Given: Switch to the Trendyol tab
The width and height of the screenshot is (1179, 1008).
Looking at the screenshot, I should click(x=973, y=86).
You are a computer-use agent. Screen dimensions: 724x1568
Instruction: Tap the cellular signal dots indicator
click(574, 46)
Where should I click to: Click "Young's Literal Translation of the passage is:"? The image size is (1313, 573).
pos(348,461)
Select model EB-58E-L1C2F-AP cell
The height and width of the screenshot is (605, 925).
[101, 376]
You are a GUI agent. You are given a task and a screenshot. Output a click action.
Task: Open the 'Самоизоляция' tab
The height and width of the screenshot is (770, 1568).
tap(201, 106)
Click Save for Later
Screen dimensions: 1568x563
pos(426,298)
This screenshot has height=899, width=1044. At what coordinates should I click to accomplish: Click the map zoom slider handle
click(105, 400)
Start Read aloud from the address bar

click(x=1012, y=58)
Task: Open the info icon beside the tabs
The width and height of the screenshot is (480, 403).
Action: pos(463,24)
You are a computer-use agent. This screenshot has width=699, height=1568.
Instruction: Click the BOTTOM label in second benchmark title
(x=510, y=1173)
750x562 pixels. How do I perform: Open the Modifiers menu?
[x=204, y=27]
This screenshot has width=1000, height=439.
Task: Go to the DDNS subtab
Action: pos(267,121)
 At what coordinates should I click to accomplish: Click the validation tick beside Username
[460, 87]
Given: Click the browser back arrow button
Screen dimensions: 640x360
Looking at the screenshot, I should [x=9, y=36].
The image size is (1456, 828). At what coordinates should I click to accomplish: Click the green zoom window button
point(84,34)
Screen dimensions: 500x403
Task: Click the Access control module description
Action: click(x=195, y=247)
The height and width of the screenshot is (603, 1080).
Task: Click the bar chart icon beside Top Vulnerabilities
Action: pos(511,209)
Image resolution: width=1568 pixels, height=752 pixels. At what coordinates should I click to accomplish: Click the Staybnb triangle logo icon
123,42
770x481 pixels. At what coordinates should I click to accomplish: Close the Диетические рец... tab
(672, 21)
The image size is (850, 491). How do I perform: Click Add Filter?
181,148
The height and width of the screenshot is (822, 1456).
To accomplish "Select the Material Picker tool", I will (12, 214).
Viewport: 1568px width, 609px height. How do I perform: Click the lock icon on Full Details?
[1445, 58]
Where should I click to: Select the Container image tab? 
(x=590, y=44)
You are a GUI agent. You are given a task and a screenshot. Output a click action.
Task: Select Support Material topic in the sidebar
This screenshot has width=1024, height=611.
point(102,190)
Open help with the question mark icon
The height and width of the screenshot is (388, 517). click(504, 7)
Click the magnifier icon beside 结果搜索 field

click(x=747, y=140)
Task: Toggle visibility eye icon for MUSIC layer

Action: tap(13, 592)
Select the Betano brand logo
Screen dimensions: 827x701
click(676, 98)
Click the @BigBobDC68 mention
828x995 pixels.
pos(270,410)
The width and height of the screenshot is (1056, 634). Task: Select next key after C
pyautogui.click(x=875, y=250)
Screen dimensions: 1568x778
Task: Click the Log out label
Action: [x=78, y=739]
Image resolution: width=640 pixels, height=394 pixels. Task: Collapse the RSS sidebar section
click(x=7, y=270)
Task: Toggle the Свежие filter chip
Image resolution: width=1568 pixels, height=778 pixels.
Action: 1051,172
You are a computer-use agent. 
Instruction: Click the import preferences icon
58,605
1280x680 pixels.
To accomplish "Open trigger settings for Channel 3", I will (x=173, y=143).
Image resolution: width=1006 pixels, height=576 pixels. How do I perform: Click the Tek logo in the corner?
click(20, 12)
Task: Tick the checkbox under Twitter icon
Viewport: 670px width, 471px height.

+---+

** Task description **
Edit the rows from the line with "Viewport: 1568px width, 609px" up to and including the line with "(x=590, y=44)" so that "lock" becomes "padlock", and give those lines again with nothing else changed.

** Output for this task **
Viewport: 1568px width, 609px height. How do I perform: Click the padlock icon on Full Details?
[1445, 58]
Where should I click to: Select the Container image tab? 
(x=590, y=44)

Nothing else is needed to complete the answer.